Available records:
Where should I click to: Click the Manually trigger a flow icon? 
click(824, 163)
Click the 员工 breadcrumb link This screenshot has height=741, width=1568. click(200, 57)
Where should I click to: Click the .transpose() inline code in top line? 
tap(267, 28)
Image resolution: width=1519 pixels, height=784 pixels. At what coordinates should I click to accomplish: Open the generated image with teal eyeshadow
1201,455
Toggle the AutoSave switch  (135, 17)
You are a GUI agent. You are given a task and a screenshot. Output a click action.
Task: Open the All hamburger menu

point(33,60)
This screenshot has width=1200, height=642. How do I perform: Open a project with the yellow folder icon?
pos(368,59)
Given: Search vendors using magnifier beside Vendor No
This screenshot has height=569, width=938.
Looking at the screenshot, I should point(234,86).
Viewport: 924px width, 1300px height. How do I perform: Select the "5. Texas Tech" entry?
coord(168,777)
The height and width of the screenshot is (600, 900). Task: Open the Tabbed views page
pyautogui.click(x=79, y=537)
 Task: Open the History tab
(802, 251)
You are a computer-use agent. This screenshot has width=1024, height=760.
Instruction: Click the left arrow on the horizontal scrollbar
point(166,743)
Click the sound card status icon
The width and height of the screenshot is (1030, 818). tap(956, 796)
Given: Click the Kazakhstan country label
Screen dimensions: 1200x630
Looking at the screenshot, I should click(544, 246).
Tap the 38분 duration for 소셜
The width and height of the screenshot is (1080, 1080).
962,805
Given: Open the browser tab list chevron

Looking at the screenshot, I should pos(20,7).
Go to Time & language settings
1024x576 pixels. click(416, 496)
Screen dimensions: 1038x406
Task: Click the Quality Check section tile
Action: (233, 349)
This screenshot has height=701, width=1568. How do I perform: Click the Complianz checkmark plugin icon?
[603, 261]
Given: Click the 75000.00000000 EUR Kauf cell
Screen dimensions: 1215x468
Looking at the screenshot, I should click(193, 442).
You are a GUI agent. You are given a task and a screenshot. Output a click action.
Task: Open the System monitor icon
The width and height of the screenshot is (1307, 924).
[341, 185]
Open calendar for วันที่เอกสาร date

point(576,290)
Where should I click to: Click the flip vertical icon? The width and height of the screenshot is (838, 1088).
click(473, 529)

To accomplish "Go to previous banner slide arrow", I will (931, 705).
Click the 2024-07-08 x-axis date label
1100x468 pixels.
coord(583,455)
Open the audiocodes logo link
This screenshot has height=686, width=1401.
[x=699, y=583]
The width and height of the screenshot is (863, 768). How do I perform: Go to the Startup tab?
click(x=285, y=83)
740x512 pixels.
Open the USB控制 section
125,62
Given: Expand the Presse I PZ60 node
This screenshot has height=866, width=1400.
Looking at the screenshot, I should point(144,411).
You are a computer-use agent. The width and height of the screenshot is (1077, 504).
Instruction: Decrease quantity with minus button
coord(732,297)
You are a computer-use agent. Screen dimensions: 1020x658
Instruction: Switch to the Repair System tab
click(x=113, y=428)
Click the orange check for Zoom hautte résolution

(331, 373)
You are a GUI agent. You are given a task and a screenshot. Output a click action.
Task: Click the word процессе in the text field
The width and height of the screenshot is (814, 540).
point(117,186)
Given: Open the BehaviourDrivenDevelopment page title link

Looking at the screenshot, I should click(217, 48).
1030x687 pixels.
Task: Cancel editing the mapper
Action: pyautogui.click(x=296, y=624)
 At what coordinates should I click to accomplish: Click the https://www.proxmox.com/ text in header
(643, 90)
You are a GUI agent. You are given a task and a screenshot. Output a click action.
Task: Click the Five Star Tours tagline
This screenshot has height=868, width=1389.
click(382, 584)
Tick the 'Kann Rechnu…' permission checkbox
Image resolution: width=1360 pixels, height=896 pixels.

Instructions to follow: Repeat all of the material above exactly, with no line dropped.

Answer for this exercise:
Where should I click to: Click the Manually trigger a flow icon? 
click(824, 163)
Click the 员工 breadcrumb link This screenshot has height=741, width=1568. click(200, 57)
Where should I click to: Click the .transpose() inline code in top line? 
tap(267, 28)
Image resolution: width=1519 pixels, height=784 pixels. At what coordinates should I click to accomplish: Open the generated image with teal eyeshadow
1201,455
Toggle the AutoSave switch  (135, 17)
You are a GUI agent. You are given a task and a screenshot. Output a click action.
Task: Open the All hamburger menu

point(33,60)
This screenshot has width=1200, height=642. How do I perform: Open a project with the yellow folder icon?
pos(368,59)
Given: Search vendors using magnifier beside Vendor No
This screenshot has height=569, width=938.
Looking at the screenshot, I should point(234,86).
Viewport: 924px width, 1300px height. How do I perform: Select the "5. Texas Tech" entry?
coord(168,777)
The height and width of the screenshot is (600, 900). Task: Open the Tabbed views page
pyautogui.click(x=79, y=537)
 Task: Open the History tab
(802, 251)
You are a computer-use agent. This screenshot has width=1024, height=760.
Instruction: Click the left arrow on the horizontal scrollbar
point(166,743)
Click the sound card status icon
The width and height of the screenshot is (1030, 818). tap(956, 796)
Given: Click the Kazakhstan country label
Screen dimensions: 1200x630
Looking at the screenshot, I should click(544, 246).
Tap the 38분 duration for 소셜
The width and height of the screenshot is (1080, 1080).
962,805
Given: Open the browser tab list chevron

Looking at the screenshot, I should pos(20,7).
Go to Time & language settings
1024x576 pixels. click(416, 496)
Screen dimensions: 1038x406
Task: Click the Quality Check section tile
Action: (233, 349)
This screenshot has height=701, width=1568. How do I perform: Click the Complianz checkmark plugin icon?
[603, 261]
Given: Click the 75000.00000000 EUR Kauf cell
Screen dimensions: 1215x468
Looking at the screenshot, I should click(193, 442).
You are a GUI agent. You are given a task and a screenshot. Output a click action.
Task: Open the System monitor icon
The width and height of the screenshot is (1307, 924).
[341, 185]
Open calendar for วันที่เอกสาร date

point(576,290)
Where should I click to: Click the flip vertical icon? The width and height of the screenshot is (838, 1088).
click(473, 529)

To accomplish "Go to previous banner slide arrow", I will (931, 705).
Click the 2024-07-08 x-axis date label
1100x468 pixels.
coord(583,455)
Open the audiocodes logo link
This screenshot has height=686, width=1401.
[x=699, y=583]
The width and height of the screenshot is (863, 768). How do I perform: Go to the Startup tab?
click(x=285, y=83)
740x512 pixels.
Open the USB控制 section
125,62
Given: Expand the Presse I PZ60 node
This screenshot has height=866, width=1400.
Looking at the screenshot, I should point(144,411).
You are a computer-use agent. The width and height of the screenshot is (1077, 504).
Instruction: Decrease quantity with minus button
coord(732,297)
You are a computer-use agent. Screen dimensions: 1020x658
Instruction: Switch to the Repair System tab
click(x=113, y=428)
Click the orange check for Zoom hautte résolution

(331, 373)
You are a GUI agent. You are given a task and a screenshot. Output a click action.
Task: Click the word процессе in the text field
The width and height of the screenshot is (814, 540).
point(117,186)
Given: Open the BehaviourDrivenDevelopment page title link

Looking at the screenshot, I should click(217, 48).
1030x687 pixels.
Task: Cancel editing the mapper
Action: pyautogui.click(x=296, y=624)
 At what coordinates should I click to accomplish: Click the https://www.proxmox.com/ text in header
(643, 90)
You are a GUI agent. You are given a task and a screenshot. Output a click action.
Task: Click the Five Star Tours tagline
This screenshot has height=868, width=1389.
click(382, 584)
Tick the 'Kann Rechnu…' permission checkbox
Image resolution: width=1360 pixels, height=896 pixels.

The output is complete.